(DATASET Opens)
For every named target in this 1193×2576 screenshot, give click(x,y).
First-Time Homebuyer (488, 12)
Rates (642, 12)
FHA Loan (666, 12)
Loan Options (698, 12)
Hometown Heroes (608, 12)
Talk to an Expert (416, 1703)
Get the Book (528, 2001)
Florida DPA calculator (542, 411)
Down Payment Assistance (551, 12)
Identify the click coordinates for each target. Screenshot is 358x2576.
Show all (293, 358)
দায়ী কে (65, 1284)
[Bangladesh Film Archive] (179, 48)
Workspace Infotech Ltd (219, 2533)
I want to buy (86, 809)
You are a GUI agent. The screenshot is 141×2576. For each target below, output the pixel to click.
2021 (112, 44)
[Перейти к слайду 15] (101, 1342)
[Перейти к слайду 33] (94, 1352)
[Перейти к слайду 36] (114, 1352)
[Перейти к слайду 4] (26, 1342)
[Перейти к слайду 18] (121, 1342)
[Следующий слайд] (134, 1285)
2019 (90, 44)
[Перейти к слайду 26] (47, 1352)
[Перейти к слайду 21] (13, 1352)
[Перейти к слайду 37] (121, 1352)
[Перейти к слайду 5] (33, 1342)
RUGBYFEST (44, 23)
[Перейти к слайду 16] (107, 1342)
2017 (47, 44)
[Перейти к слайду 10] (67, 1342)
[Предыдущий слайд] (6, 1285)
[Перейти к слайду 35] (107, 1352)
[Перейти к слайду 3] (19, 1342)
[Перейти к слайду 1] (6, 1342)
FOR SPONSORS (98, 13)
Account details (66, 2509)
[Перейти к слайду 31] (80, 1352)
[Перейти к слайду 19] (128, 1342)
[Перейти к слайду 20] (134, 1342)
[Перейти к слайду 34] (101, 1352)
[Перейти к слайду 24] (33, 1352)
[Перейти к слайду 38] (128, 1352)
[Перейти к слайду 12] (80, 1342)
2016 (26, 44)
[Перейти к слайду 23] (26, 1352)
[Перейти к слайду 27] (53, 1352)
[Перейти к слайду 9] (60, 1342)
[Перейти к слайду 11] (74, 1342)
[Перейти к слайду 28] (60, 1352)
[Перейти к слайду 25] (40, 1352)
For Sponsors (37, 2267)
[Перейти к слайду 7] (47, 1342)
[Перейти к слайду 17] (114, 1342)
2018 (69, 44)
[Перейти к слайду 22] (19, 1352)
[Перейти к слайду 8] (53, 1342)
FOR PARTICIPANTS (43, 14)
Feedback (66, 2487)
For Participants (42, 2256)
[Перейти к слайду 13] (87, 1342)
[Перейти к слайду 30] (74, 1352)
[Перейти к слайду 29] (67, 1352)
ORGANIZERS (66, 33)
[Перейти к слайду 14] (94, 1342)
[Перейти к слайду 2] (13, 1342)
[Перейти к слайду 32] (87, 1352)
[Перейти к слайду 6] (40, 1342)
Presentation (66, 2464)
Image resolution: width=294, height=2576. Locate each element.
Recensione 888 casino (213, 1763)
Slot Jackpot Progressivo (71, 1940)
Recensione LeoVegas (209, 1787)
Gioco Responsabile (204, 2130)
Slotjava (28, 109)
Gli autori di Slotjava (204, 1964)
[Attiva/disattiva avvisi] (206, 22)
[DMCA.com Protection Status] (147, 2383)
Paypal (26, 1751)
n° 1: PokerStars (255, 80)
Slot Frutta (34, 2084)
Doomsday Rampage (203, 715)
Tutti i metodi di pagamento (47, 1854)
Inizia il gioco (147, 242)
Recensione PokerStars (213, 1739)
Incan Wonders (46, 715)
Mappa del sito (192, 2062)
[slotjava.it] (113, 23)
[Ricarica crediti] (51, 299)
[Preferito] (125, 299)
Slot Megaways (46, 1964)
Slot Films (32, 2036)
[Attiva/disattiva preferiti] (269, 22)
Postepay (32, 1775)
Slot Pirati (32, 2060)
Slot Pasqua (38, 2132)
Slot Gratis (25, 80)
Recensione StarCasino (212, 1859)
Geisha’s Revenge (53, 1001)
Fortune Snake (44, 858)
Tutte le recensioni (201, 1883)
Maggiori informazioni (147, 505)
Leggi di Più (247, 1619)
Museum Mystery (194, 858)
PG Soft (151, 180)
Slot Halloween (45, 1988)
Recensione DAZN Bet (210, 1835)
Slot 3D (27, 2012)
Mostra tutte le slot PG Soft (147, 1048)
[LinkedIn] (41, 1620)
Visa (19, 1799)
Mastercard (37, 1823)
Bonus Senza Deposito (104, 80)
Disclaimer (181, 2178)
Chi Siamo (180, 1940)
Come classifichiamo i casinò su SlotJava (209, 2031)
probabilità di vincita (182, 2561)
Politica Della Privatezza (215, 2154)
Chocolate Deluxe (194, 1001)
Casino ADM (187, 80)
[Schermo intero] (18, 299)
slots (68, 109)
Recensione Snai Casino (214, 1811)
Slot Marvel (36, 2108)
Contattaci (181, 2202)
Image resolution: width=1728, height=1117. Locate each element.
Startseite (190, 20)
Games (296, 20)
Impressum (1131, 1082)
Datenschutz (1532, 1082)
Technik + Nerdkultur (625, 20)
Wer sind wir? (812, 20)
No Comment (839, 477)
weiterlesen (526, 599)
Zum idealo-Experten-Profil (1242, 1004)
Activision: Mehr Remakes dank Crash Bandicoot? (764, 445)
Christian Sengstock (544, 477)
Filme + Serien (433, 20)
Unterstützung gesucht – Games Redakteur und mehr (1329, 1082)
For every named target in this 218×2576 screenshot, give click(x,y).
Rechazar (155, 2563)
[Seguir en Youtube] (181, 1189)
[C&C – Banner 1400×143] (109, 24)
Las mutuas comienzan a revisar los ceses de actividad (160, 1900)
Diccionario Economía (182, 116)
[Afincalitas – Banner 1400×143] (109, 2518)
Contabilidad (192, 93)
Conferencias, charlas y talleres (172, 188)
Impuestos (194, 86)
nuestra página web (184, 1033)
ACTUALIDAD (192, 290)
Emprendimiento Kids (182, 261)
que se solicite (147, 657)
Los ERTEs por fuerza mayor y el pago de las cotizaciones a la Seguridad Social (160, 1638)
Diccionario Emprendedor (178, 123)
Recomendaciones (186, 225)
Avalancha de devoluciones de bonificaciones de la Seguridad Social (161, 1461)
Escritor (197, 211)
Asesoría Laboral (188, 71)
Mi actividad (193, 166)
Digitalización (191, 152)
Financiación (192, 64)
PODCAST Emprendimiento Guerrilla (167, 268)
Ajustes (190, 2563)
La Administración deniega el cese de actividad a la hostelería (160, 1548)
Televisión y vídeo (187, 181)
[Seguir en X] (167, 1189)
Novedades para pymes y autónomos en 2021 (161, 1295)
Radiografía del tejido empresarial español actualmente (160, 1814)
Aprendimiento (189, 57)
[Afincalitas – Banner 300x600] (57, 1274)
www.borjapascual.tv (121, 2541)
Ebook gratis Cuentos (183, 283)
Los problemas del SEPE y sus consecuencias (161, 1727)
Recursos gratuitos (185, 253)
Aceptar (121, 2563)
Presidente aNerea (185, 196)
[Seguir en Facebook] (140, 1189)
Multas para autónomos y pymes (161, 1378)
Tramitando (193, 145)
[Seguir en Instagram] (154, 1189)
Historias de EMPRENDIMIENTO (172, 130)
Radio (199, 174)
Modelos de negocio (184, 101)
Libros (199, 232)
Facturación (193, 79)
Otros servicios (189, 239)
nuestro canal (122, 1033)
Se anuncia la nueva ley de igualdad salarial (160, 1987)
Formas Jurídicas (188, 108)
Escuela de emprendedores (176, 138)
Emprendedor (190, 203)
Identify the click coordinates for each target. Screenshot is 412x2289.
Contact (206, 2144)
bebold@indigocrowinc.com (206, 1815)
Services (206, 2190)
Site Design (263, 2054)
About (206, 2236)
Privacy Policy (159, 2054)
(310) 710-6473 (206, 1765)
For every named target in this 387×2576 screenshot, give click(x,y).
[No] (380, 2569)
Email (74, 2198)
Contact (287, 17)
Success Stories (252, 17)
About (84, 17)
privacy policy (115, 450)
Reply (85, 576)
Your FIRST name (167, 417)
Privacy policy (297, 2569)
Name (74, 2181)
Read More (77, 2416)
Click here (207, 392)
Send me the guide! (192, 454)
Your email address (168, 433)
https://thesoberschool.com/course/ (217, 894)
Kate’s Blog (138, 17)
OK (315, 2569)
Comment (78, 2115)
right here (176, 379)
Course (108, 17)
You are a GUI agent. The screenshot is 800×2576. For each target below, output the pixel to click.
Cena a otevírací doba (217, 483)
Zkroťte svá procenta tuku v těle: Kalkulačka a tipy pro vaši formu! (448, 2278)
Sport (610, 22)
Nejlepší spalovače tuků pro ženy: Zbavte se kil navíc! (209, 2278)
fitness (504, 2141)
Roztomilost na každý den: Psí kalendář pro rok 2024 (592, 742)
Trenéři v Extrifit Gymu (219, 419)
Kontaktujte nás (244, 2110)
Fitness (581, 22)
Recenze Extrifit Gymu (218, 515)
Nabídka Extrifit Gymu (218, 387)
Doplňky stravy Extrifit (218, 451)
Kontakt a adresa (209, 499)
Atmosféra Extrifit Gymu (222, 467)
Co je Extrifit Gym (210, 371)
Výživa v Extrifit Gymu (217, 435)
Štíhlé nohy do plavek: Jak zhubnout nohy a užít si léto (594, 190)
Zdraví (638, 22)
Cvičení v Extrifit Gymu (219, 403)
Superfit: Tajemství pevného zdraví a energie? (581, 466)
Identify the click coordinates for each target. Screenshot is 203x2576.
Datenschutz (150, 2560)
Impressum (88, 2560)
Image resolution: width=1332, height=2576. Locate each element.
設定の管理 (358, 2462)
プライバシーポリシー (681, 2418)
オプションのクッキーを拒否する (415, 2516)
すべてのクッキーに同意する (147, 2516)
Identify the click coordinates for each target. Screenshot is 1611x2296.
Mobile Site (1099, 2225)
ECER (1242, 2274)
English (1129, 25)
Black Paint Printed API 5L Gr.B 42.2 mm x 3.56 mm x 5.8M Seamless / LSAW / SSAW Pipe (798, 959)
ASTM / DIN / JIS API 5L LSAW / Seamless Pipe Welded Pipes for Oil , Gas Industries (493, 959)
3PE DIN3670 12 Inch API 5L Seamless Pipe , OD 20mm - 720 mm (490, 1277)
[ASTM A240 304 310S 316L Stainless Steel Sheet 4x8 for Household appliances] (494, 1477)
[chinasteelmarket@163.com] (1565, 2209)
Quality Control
(DATASET Closes)
YOUR INSTRUCTIONS – Reproduce, character for character, only the lines of the preceding data that start at the line with "Sport (610, 22)" and end at the line with "Co je Extrifit Gym (210, 371)", both included.

WRITTEN ANSWER –
Sport (610, 22)
Nejlepší spalovače tuků pro ženy: Zbavte se kil navíc! (209, 2278)
fitness (504, 2141)
Roztomilost na každý den: Psí kalendář pro rok 2024 (592, 742)
Trenéři v Extrifit Gymu (219, 419)
Kontaktujte nás (244, 2110)
Fitness (581, 22)
Recenze Extrifit Gymu (218, 515)
Nabídka Extrifit Gymu (218, 387)
Doplňky stravy Extrifit (218, 451)
Kontakt a adresa (209, 499)
Atmosféra Extrifit Gymu (222, 467)
Co je Extrifit Gym (210, 371)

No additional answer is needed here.